EXERCISE GOAL: Write out all the data again, exactly as it stands.

INFORMATION SHOWN:
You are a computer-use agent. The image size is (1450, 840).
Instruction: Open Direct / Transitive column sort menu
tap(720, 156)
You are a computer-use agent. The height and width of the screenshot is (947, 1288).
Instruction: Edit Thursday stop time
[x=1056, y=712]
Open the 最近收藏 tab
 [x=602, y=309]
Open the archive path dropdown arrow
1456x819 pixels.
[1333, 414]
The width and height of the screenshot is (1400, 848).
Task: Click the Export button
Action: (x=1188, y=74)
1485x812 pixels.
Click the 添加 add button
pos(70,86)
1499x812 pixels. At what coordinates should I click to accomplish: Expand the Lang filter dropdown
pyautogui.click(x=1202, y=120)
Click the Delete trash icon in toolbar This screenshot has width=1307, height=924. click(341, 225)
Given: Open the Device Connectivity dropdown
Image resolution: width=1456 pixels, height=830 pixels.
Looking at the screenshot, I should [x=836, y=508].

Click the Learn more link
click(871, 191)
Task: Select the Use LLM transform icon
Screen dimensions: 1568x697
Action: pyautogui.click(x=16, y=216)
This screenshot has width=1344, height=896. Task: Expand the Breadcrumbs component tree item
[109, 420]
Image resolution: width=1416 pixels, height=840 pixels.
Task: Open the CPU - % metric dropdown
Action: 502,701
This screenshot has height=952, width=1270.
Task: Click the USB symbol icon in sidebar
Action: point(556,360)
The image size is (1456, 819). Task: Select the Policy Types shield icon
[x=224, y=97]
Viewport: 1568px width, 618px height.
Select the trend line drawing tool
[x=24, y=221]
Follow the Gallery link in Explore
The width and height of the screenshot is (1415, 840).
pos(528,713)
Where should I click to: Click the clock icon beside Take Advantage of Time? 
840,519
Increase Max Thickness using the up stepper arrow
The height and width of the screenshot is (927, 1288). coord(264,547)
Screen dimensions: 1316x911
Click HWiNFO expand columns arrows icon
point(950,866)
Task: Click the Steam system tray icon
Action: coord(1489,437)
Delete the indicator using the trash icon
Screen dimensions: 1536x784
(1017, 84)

YOUR RESPONSE:
You are a computer-use agent. The image size is (1450, 840).
Instruction: Open Direct / Transitive column sort menu
tap(720, 156)
You are a computer-use agent. The height and width of the screenshot is (947, 1288).
Instruction: Edit Thursday stop time
[x=1056, y=712]
Open the 最近收藏 tab
 [x=602, y=309]
Open the archive path dropdown arrow
1456x819 pixels.
[1333, 414]
The width and height of the screenshot is (1400, 848).
Task: Click the Export button
Action: (x=1188, y=74)
1485x812 pixels.
Click the 添加 add button
pos(70,86)
1499x812 pixels. At what coordinates should I click to accomplish: Expand the Lang filter dropdown
pyautogui.click(x=1202, y=120)
Click the Delete trash icon in toolbar This screenshot has width=1307, height=924. click(341, 225)
Given: Open the Device Connectivity dropdown
Image resolution: width=1456 pixels, height=830 pixels.
Looking at the screenshot, I should [x=836, y=508].

Click the Learn more link
click(871, 191)
Task: Select the Use LLM transform icon
Screen dimensions: 1568x697
Action: pyautogui.click(x=16, y=216)
This screenshot has width=1344, height=896. Task: Expand the Breadcrumbs component tree item
[109, 420]
Image resolution: width=1416 pixels, height=840 pixels.
Task: Open the CPU - % metric dropdown
Action: 502,701
This screenshot has height=952, width=1270.
Task: Click the USB symbol icon in sidebar
Action: point(556,360)
The image size is (1456, 819). Task: Select the Policy Types shield icon
[x=224, y=97]
Viewport: 1568px width, 618px height.
Select the trend line drawing tool
[x=24, y=221]
Follow the Gallery link in Explore
The width and height of the screenshot is (1415, 840).
pos(528,713)
Where should I click to: Click the clock icon beside Take Advantage of Time? 
840,519
Increase Max Thickness using the up stepper arrow
The height and width of the screenshot is (927, 1288). coord(264,547)
Screen dimensions: 1316x911
Click HWiNFO expand columns arrows icon
point(950,866)
Task: Click the Steam system tray icon
Action: coord(1489,437)
Delete the indicator using the trash icon
Screen dimensions: 1536x784
(1017, 84)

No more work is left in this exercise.